━━━ Data in this exercise

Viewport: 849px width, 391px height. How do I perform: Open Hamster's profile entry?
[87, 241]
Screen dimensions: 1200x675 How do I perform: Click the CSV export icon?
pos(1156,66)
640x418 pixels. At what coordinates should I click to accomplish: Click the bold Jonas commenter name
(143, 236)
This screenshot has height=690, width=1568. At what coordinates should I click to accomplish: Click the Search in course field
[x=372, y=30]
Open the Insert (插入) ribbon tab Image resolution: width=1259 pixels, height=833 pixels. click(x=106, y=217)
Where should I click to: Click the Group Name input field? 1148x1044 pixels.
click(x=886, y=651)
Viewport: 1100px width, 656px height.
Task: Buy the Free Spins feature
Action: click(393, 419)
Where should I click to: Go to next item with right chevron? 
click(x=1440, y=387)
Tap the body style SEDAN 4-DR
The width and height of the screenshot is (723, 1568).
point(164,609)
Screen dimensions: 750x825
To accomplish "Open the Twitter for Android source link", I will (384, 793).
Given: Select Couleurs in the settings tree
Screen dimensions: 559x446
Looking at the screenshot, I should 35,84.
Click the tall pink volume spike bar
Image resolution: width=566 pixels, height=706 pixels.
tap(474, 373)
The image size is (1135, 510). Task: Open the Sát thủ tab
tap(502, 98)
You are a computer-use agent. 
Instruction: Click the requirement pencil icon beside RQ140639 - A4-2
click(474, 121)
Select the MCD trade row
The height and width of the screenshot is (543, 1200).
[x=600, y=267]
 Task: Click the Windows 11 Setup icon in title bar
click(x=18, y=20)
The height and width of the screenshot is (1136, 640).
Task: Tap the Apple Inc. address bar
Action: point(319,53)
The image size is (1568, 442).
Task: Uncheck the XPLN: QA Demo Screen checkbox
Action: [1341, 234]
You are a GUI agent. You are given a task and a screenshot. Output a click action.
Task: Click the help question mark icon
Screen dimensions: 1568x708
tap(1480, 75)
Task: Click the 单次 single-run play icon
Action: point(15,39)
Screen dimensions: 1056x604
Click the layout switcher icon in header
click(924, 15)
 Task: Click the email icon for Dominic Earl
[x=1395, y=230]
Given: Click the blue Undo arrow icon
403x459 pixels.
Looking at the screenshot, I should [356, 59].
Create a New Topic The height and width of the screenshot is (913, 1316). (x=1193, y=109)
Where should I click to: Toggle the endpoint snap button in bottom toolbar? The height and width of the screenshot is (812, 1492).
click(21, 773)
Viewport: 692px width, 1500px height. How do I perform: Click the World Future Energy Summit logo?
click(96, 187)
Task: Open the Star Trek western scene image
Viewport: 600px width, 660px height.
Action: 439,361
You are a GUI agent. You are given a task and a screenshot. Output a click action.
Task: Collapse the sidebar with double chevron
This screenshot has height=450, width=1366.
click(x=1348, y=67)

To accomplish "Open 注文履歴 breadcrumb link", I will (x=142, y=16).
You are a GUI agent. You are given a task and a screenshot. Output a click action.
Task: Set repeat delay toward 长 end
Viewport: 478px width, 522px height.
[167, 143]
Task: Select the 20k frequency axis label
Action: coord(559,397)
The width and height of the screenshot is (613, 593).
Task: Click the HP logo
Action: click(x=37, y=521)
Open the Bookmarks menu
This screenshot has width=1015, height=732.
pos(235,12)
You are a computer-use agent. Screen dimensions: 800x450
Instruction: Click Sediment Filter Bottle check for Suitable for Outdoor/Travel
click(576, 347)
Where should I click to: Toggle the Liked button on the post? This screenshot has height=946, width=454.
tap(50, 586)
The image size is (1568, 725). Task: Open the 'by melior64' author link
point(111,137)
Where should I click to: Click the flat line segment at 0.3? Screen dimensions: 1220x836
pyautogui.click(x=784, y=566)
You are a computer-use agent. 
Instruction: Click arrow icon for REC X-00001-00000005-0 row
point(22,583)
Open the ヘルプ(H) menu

━━━━━━

What you need to do: Starting from the line with "This screenshot has width=1015, height=732." and ending with the final line of the data, quote every line exactly, both ends included.

Your solution:
This screenshot has width=1015, height=732.
pos(235,12)
You are a computer-use agent. Screen dimensions: 800x450
Instruction: Click Sediment Filter Bottle check for Suitable for Outdoor/Travel
click(576, 347)
Where should I click to: Toggle the Liked button on the post? This screenshot has height=946, width=454.
tap(50, 586)
The image size is (1568, 725). Task: Open the 'by melior64' author link
point(111,137)
Where should I click to: Click the flat line segment at 0.3? Screen dimensions: 1220x836
pyautogui.click(x=784, y=566)
You are a computer-use agent. 
Instruction: Click arrow icon for REC X-00001-00000005-0 row
point(22,583)
Open the ヘルプ(H) menu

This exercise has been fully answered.